On Writing–and Rejections

Submitting an article to a journal and having it accepted is always, for me, an energizing experience. Rejections may be harder to take, but my philosophy and practice has always been to wait, think, consider, and resubmit elsewhere. Surely, I think, some group of people somewhere would benefit from reading a piece that I wrote (assuming that it i not terrible), and that is also something that I try to communicate to my graduate and professional students: “you have done the work, thought it through, and even if you need to change it, a “community” out there–somewhere–would benefit from reading the piece.” My record number of rejections (I should think of them as “non-acceptances”!) is 5, until that article was accepted in the medical journal with the largest circulation in the world. I somehow knew that the piece would be interesting somewhere.
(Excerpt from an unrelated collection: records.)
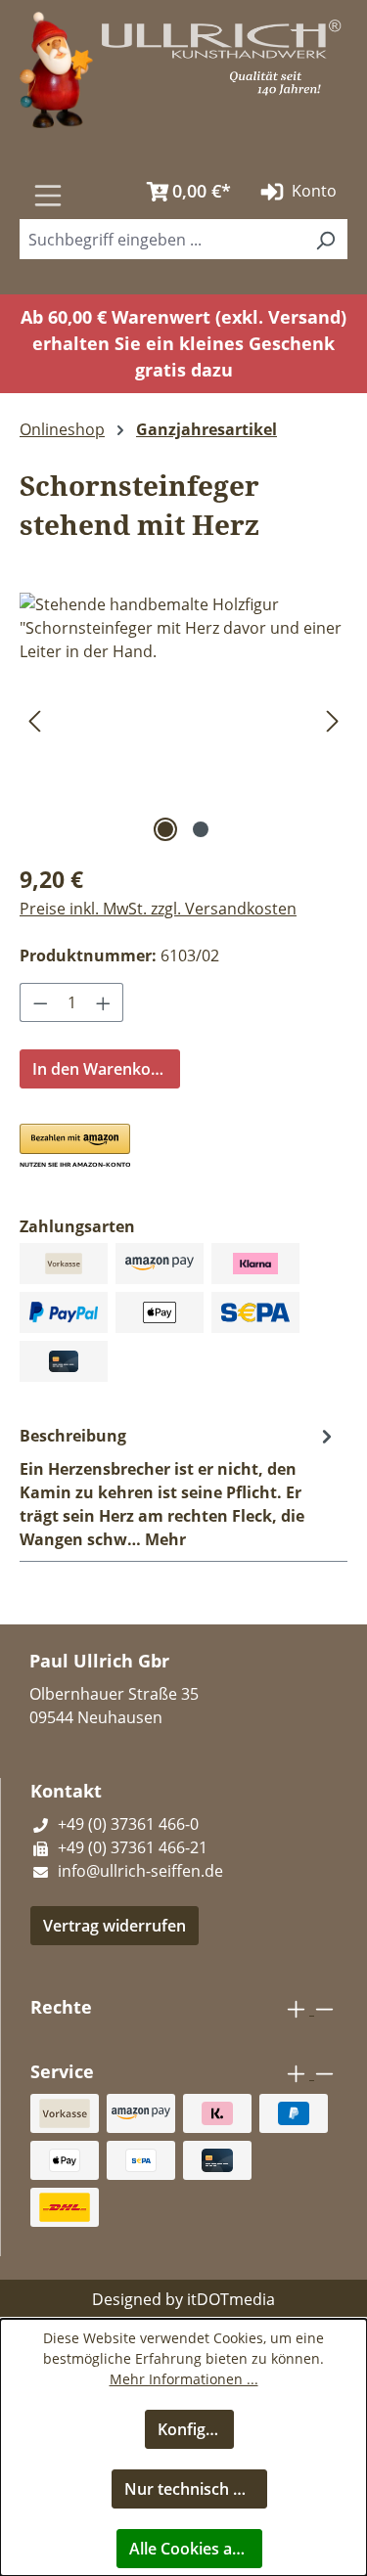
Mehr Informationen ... (184, 2379)
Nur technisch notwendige (195, 2489)
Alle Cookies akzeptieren (195, 2548)
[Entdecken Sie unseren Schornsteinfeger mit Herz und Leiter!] (183, 703)
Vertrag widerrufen (114, 1925)
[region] (183, 720)
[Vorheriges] (34, 720)
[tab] (179, 1486)
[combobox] (161, 239)
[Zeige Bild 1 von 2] (165, 829)
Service (62, 2071)
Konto (312, 190)
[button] (57, 1147)
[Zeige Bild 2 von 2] (200, 829)
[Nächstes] (332, 720)
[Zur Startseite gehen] (56, 68)
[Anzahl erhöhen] (103, 1002)
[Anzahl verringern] (40, 1002)
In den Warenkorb (99, 1069)
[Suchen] (111, 185)
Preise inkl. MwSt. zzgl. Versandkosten (158, 908)
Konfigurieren (196, 2429)
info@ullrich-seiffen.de (138, 1871)
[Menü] (48, 195)
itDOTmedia (231, 2299)
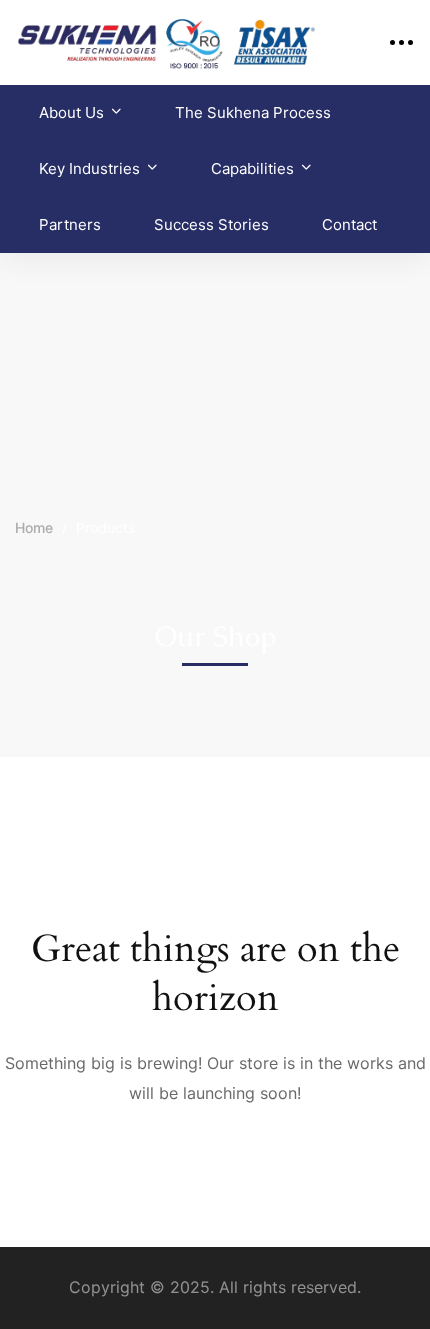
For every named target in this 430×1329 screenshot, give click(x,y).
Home (34, 527)
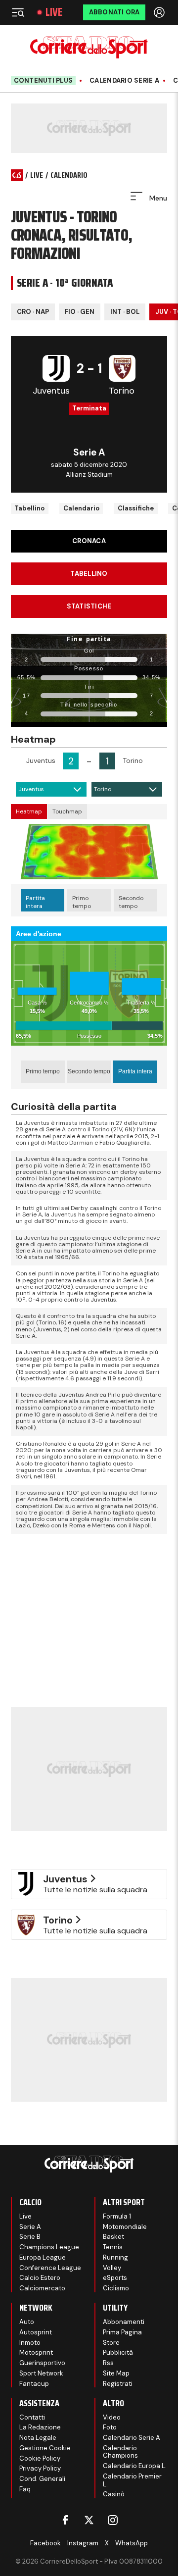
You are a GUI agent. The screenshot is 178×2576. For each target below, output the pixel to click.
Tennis (113, 2247)
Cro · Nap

I have recently begun writing pieces in narrative medicine, based upon my own experiences, as a patient, or a medicine-watcher, or member of “the teaching team.” I feel more riding on these pieces. They are not the result of objective analysis, but are parts of me, and who I am, and what I have experienced. That does not mean that they are interesting, or worthwhile, or appropriate for the journal to which I have submitted–but the closer relationship to “self” seems to matter to me. So can I apply the same strategy to my narratives? “Yes,” I am convinced.

My friend Tom Koch, who had a background in journalism before he became a medical geographer-epidemiologist-ethicist-gerontologist,and who still writes in large circulation media, told me recently that you are really writing for one person: the editor. The editor is the person who needs to be convinced that the piece should be published. I still am trying to assimilate the thought, and while I am not sure that I agree, it is true that without the editor’s endorsement, the piece will not be published.

I recently wrote a piece on my mother’s death, and the decisions leading up to final discontinuation of life support in a medically futile situation. I went through 12 drafts, and sent it to a health journal that has a wonderful section on narrative medicine. And unsurprisingly, in a statistical sense, it was not accepted. So what am I going to do next?

The very act of writing the piece was technically challenging and worthwhile. The writing was worth doing. And it is a piece that I had been wanting to write for 17 years. I could not quite do it, and it took determination and frankly courage to write it, and revise, and revise. Having just heard from the first journal, what will I do next?

Since there are no comments from referees, I can’t read the comments and consider the issues that the comments raise. And I am not going to put the piece to sleep. So I’ll give it a rest for a week, reread it, and (yes), send it to the next journal. This time, it may not be a health care or medical journal, or it may be to one that specializes in narrative medicine. In the end, though, no matter how disappointed I was with the decision to not publish, the very act of writing and wrestling with the issues was worth it. Yet on a daily basis, as I learned when I headed up the Clinical Ethics Consult Service at one of the Seattle hospitals, families deal with these end of life issues. What to do? How aggressive to be? What is futile? And indeed, in one way or another, “what are my values?” And, more to the point, “what are my loved one’s values? What did she express when we talked about this kind of situation?”–I cannot urge loved ones strongly enough to discuss end of life issues even when it may seem so easy to postpone–no immediate health problems, or nothing that is life threatening. That is exactly when end of life preferences need to be discussed, however painful they may be, because we all die, and presumably we want to die as we wish to die. My beeper used to go off in the middle of the night all the time because such discussions had not occurred, or because Dr. so and so did not agree with the wishes of the patient or the family, or, even more difficult, when family members did not agree with each other, and when nobody was considering what Mom or Dad had indicated or stated–if there had been any discussion. In those situations, discussion had usually *not* taken place, and health care documents, such as an advance directive to physicians (“living will”) either did not exist, or could not be found–or were not considered.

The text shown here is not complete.